HEALTHY FOODS FOR YOUR DOG

There are plenty of people foods we’d love to share with our dogs, but some are much healthier than others. In fact, some foods are even toxic to our dogs. If you’re going to feed your dogs “people” food, shouldn’t you feed them something that’s actually good for them? A nutritious, balanced diet is essential to keeping your dog healthy. Learn what you should be feeding your dog for a healthy life:

HEALTHY FOODS FOR YOUR DOGFLAXSEEDS

These small seeds known for their alpha linolenic acid (ALA) content and benefits to coat, skin, bone and brain function- that pack a big nutritional punch. Grind fresh flaxseeds, which are nutty and crunchy; flaxseed oil is also available in most health food stores and contains a more concentrated amount of ALA. Add the ground seeds or a teaspoon of oil to your dog’s food and increase the nutrient density of any meal.

PEANUT BUTTER

Peanut butter is a good source of protein, but it also contains heart healthy fats, vitamin B, niacin, and vitamin E. Stuff peanut butter into a Kong to keep your dog busy for hours. Choose raw, unsalted peanut butter.

CHICKEN

Cooked chicken meat is a perfectly suitable snack or meal additive, but cooked bones should never be fed to dogs. On the other hand, both raw chicken and raw chicken bones are healthy for our dogs to eat. Cooked bones splinter and can be dangerous, while raw bones are soft and chewy.

RICE/PASTA

Your pet dog can have pasta once in a while, too. Just make sure it’s plain and cooked. Brown rice is a healthy whole grain your dog may gobble up. Mix some into her regular dog food to liven up her meal. Make human food a treat for your dog no more than 5% to 10% of her diet. The rest should be dog food, which supplies the nutrients she needs.

YOGHURT

Yogurt, which may improve gut function, contains a number of nutrients, including protein, calcium, phosphorus, Vitamin B12, potassium, zinc and iodine.
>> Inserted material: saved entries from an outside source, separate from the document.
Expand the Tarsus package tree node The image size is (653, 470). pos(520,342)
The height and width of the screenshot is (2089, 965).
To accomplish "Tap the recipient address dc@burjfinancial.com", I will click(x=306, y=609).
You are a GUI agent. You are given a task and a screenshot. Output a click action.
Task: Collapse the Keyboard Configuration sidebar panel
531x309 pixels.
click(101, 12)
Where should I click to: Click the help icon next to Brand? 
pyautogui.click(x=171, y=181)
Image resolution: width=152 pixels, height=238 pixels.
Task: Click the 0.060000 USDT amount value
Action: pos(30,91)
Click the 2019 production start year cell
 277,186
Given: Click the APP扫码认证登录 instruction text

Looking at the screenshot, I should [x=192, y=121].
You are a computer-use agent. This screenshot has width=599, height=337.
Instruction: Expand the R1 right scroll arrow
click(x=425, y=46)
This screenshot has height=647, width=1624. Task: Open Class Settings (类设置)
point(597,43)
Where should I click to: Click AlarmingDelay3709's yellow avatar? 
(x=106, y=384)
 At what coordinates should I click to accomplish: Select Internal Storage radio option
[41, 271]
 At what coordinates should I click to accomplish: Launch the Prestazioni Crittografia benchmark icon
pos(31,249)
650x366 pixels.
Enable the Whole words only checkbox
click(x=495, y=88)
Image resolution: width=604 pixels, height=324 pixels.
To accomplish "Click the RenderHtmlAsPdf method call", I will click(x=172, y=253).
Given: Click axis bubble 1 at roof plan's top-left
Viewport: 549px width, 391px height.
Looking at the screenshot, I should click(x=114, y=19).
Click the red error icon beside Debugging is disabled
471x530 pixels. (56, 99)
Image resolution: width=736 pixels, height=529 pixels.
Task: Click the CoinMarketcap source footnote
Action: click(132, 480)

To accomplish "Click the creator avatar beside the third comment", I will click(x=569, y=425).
Active cultures known as probiotics (necessary, friendly bacteria) help keep the bad bacteria away. Pro tip: A dollop of non-fat yogurt is a great way to disguise some yucky medicines.

PUMPKIN

Pumpkin is low in calories and high in soluble fibre! it helps maintain a healthy digestive tract. It is low in sodium and exceptionally high in carotenoids, potassium and vitamin C, and has some calcium and B vitamins. Canned organic pureed pumpkin can be found at food stores but be sure that it is pure and not a pie filling, so with no sugar or spices added.

CHIA SEEDS

Chia seeds have several of the same benefits as the more well-known “super seed” flax, but unlike flax seed, you don’t need to grind them to reap the health benefits. The nutritional benefits of chia include fibre, omega fatty acids, calcium, antioxidants and even protein. (Highly absorbent, they can help hydrate the body.) Chia seeds can be simply sprinkled on their meals.

CHEESE

If your dog is not lactose intolerant, cheese is an excellent treat choice. Cottage cheese is fed often by many dog owners because it’s high in protein, calcium and is bland and easy to digest.